Records shown
--*--

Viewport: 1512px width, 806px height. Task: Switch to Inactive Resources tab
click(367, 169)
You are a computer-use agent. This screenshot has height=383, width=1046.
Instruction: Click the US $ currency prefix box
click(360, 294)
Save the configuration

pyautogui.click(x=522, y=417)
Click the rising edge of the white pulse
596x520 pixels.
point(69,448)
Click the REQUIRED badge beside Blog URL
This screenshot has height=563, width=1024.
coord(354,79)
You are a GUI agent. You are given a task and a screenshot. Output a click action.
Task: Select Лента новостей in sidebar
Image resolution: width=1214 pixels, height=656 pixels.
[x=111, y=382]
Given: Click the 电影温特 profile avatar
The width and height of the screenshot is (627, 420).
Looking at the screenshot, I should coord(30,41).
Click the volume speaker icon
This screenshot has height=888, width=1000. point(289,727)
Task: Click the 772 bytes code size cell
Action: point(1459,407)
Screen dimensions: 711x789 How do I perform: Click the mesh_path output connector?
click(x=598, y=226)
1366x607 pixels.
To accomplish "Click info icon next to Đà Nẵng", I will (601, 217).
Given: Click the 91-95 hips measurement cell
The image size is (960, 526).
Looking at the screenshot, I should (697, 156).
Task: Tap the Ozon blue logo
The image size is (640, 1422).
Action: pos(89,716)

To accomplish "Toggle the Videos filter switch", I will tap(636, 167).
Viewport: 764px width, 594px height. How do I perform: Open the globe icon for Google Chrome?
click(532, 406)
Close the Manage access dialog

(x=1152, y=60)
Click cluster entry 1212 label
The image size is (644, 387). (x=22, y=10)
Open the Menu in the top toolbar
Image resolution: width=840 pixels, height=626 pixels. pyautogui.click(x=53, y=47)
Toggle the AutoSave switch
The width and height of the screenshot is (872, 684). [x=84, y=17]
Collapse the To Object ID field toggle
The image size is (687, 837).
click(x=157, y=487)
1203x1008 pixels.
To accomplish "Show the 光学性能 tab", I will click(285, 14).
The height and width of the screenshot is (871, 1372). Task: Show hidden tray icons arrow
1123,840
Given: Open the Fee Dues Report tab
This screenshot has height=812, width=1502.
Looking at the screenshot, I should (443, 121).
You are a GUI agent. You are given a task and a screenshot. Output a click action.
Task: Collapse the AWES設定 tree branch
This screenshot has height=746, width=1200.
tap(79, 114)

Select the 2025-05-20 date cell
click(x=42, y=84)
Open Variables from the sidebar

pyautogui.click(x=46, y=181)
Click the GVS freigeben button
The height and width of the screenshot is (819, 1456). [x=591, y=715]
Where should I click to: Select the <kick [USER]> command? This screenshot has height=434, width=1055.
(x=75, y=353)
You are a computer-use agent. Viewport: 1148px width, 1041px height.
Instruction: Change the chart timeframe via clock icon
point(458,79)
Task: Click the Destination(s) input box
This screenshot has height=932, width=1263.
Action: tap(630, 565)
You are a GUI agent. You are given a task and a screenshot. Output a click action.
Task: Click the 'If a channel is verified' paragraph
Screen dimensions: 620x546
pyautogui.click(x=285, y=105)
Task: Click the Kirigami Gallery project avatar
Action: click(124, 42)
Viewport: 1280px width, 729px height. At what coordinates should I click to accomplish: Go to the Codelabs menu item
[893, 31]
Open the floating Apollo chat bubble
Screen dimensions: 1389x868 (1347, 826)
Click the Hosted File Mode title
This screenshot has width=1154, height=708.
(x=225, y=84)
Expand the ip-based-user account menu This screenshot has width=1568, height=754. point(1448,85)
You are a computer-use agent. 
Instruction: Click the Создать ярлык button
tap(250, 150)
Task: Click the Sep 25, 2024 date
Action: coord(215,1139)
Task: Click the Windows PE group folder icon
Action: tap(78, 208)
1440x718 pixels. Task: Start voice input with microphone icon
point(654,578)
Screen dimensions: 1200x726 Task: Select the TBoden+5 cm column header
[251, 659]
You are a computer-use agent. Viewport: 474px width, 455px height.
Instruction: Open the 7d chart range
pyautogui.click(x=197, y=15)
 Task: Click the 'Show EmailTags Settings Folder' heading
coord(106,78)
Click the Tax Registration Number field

--*--

Report all lines above with "agent".

You are a computer-use agent. This screenshot has height=383, width=1046.
You are a GUI agent. You are given a task and a screenshot. Output a click action.
You are a GUI agent. You are given a task and a screenshot. Output a click action.
You are a computer-use agent. Viewport: 1148px width, 1041px height.
You are a GUI agent. You are given a task and a screenshot. Output a click action.
You are a computer-use agent. 
You are a computer-use agent. Viewport: 474px width, 455px height.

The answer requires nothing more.